PACE’s website states that it is committed to promoting economic growth within the Patricia Region of Northwestern Ontario. It aims to encourage local community and economic development through provision of small business loans, non-profit funding, counseling and support to entrepreneurs and community groups.
“We do business counselling for small and medium sized enterprises. We offer small loans to businesses that can’t access financing through traditional lending institutions, like the banks and credit unions. We also do community economic development projects…to strengthen economic drivers within a community, and to lead to more successful outcomes,” Goulding commented.
Goulding said that PACE is an organization under the Community Futures Development Corporation (CFDC). She explained that all CFDC organizations across Ontario help to roll out the federal Regional Relief in Recovery Funding (RRRF), which according to the Government of Canada’s website, is a $2 billion liquidity assistance lifeline for businesses affected by the COVID-19 pandemic that have been rejected by or were unable to access other federal pandemic support programs, or that continue to have liquidity needs. Goulding said that PACE loaned out $1.2 million dollars in a year’s time, within their catchment area.
Goulding shared that for their five most recent programs, Sioux Lookout accounted for a quarter to a third of all approved applications. She added that as of the last annual report from PACE, investments in Sioux Lookout businesses represented 20 percent of their overall portfolio.
Goulding said that some of their past programs included reimbursement for the purchase of PPE, support not for profits, a non-repayable contribution that covered COVID-19 modifications that businesses had to make to their premises in order to be able to operate in accordance with the health and safety regulations set up by the province. She added, “There was an additional non-repayable contribution that reimbursed businesses the costs of hiring professional services related to COVID-19, for instance hiring a website designer.”
Goulding shared, “I know a lot of businesses aren’t keen on another type of loan and are really looking for grant programs. But, I think that with the Regional Relief and Recovery Fund loans, we were able to help businesses weather some of the worst parts of the previous lockdown.”
Goulding shared, “The COVID-19 Safety Protocol Project has been extended. It will reimburse businesses up to $5,000 for costs related to making permanent modifications to their business due to COVID-19. Applications are approved on a first come, first serve basis. Again, John (Bath) and I would like to strongly encourage any businesses in Sioux Lookout who have needed to make permanent changes to their business to reach out.
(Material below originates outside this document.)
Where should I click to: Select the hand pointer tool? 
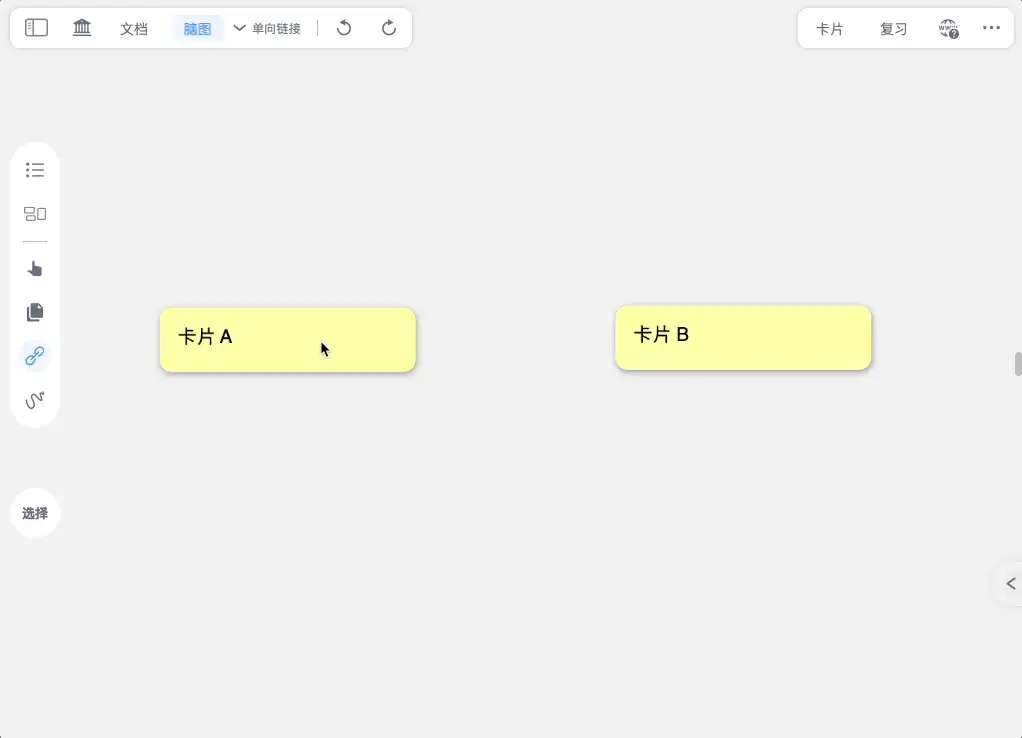[x=35, y=269]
Copies of the application are available on our website. We also have a new program that will subsidize the cost of purchasing remote access technology.”
PACE encourages those interested in availing their services or for further information to reach out at (807) 221-3293, or visit their website at pace-cf.on.ca, and apply.
PACE serves a range of communities, including Sioux Lookout, Dryden, Eagle Lake First Nation, Ignace, Lac Seul First Nation, Machin, Pickle Lake, Wabigoon Lake Ojibway Nation, and all areas located in between.